Take away the job, the daily group that I wrestle with, the buffeting that creates my shape. Remove the routine of getting up, doing a bunch of things before dawn and categorizing my life into two hour segments, waiting for a rest after a late dinner. Shed the idea that I am of use. Crack the shiney shell of being helpful. Rip off the facade of talents and skills that I seem to fabricate out of tangled yarn and tattered fabric of the past. Move the children thousands of miles away and millions of miles separated in paths. Throw in a partner that is passionately absorbed in a successful business.

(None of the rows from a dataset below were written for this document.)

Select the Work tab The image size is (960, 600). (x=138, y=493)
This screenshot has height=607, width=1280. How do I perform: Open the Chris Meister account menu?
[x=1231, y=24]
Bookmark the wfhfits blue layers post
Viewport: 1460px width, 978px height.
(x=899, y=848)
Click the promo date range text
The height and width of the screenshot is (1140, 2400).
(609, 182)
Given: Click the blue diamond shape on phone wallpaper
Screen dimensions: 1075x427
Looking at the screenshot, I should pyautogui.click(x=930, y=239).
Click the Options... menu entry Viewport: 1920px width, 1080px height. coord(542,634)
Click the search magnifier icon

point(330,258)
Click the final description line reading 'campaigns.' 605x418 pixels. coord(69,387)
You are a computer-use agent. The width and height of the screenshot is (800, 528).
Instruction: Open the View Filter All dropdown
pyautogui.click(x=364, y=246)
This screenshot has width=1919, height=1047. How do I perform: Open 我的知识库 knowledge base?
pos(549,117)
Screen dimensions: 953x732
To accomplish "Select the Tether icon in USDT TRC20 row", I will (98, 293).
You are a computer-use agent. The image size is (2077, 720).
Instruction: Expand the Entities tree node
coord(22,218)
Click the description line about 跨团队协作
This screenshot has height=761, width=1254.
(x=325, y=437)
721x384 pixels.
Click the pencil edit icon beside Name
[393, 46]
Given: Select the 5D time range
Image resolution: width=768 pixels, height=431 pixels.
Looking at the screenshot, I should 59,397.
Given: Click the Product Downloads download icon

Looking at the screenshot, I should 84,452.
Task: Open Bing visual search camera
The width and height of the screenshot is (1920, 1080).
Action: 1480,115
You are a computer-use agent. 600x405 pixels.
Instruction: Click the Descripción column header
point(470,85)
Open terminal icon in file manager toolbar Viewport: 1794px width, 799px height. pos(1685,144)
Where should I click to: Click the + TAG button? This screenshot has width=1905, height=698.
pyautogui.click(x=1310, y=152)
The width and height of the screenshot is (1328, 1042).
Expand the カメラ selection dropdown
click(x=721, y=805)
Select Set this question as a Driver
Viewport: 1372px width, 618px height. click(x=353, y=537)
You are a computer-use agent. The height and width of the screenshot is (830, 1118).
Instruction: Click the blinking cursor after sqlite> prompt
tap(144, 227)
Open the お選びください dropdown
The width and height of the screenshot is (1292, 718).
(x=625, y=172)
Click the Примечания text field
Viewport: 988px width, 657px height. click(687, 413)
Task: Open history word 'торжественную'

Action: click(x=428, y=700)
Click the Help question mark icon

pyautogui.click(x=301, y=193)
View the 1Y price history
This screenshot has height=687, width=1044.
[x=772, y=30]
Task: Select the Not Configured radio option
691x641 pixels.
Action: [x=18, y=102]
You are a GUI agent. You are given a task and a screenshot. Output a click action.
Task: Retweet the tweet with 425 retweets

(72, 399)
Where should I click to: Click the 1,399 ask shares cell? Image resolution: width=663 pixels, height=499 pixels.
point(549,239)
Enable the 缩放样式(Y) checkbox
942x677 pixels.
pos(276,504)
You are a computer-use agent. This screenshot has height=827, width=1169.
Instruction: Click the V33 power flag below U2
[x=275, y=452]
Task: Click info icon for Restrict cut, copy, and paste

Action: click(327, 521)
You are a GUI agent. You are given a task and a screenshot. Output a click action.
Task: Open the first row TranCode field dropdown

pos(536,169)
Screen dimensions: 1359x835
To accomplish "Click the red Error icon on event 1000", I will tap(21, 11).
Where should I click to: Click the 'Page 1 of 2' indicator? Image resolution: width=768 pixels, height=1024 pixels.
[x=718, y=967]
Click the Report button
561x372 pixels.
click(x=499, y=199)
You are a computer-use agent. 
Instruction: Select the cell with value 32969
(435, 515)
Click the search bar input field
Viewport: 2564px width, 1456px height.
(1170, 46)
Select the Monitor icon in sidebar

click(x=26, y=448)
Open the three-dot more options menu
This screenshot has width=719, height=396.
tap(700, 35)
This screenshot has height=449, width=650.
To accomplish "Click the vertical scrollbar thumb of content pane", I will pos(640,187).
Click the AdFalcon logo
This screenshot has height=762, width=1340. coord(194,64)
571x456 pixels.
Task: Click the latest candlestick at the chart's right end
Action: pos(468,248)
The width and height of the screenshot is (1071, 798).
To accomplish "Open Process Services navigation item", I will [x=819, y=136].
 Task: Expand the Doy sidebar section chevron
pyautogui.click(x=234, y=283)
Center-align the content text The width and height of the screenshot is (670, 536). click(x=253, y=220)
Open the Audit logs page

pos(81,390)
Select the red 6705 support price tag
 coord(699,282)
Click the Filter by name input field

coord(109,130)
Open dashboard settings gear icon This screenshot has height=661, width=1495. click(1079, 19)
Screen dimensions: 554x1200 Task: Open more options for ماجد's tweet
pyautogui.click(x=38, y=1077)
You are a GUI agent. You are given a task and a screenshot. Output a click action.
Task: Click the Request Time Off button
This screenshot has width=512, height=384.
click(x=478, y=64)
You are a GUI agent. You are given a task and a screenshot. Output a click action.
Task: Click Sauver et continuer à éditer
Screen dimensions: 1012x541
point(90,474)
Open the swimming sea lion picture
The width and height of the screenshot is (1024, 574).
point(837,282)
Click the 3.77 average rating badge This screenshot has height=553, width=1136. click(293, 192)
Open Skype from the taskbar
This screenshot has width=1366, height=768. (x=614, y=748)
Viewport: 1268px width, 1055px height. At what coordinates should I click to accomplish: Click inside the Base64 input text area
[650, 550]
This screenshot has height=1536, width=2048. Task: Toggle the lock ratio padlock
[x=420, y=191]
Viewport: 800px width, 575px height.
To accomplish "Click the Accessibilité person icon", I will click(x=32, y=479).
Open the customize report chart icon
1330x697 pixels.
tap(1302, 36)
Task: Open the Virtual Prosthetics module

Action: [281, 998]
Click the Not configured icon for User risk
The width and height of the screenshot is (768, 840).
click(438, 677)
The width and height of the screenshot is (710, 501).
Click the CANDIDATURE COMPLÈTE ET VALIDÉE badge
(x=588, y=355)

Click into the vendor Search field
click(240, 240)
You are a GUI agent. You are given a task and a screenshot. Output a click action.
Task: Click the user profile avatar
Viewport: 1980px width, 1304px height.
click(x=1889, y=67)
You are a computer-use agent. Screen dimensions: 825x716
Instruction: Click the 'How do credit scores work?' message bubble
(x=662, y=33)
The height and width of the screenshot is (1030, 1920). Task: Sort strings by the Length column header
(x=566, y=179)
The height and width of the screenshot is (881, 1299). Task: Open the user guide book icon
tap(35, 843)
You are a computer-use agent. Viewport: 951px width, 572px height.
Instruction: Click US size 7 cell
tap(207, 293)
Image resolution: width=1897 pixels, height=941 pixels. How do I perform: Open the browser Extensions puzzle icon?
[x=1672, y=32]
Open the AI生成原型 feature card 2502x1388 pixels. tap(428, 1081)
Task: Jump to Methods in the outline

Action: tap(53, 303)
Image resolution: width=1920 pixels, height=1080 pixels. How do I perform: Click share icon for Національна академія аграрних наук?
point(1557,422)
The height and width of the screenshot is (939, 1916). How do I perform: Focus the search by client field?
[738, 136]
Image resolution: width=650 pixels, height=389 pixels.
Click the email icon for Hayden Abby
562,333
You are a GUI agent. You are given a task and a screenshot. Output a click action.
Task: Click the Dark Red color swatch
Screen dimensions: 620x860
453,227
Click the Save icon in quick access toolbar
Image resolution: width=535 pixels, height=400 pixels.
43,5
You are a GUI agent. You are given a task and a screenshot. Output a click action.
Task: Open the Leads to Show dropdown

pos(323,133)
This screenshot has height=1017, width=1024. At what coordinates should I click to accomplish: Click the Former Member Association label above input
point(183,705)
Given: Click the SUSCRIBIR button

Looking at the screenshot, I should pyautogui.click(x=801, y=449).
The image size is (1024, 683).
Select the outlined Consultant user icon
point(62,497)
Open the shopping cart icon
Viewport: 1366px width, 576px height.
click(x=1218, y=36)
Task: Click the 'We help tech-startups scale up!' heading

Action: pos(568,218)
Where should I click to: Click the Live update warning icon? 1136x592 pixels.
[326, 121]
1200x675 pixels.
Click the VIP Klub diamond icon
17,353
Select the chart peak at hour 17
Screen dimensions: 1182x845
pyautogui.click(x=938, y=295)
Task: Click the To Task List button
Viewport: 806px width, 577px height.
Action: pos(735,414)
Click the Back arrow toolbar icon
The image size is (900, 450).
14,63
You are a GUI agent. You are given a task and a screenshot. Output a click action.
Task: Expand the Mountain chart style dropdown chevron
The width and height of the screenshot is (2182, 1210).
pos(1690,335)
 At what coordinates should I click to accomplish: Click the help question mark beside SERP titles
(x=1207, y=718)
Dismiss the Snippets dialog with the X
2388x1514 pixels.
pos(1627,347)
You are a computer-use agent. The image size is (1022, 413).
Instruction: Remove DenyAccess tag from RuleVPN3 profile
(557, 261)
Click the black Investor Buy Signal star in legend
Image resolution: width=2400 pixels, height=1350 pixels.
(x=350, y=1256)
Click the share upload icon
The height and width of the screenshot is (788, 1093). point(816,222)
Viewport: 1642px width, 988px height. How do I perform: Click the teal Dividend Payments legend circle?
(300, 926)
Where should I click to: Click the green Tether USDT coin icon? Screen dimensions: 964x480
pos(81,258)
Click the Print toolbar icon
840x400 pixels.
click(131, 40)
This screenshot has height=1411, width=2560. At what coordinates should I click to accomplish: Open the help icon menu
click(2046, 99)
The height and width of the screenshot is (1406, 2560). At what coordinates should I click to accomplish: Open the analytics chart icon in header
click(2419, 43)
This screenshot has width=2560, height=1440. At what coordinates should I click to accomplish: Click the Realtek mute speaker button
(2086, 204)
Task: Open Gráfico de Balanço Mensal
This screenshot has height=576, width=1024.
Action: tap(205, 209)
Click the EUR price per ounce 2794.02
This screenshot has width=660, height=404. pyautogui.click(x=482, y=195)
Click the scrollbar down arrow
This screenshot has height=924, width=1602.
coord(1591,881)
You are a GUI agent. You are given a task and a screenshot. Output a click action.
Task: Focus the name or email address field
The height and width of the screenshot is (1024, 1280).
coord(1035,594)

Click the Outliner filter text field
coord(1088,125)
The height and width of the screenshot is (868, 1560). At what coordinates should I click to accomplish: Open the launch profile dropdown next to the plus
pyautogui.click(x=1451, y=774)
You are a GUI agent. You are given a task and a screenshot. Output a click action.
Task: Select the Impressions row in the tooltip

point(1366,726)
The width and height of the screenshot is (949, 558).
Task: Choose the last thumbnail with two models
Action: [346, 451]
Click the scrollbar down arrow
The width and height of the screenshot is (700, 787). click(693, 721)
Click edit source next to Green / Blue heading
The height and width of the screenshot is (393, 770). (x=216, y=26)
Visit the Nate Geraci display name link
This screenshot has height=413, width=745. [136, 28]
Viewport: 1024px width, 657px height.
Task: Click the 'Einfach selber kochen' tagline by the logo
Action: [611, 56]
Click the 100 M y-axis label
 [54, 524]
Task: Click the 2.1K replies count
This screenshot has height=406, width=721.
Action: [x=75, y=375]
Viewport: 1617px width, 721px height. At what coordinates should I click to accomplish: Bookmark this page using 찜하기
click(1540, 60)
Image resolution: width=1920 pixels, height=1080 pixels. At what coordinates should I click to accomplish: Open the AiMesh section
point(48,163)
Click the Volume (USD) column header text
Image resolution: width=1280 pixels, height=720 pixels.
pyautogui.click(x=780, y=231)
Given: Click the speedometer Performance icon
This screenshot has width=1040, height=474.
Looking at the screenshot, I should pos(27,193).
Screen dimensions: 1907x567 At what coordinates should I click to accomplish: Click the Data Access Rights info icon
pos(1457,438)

What is left is a stunned bat. I’ve been so good at bouncing off other people that without those mirrors I’m left blind in the dark of just me. The chameleon skin fluctuates dark and black, void and inert, puzzled. What am I to react to if there is nothing there.
Cover with showerless days. Put on dark glasses as the sun sets faster. Pull the covers over my head, take walks in the dark to comfort the isolating urge.
My sights are set on long quiet days with myself. Meditation is such a big word, but stillness is where my faith is truly unveiled. In the quiet of the morning, opening my heart with each long slow breath, She, and He, Tao and Thou, Emptiness and Everything, pulls up the curtains of the human play and I see Her dancing and squealing–“Aha! I made you look!”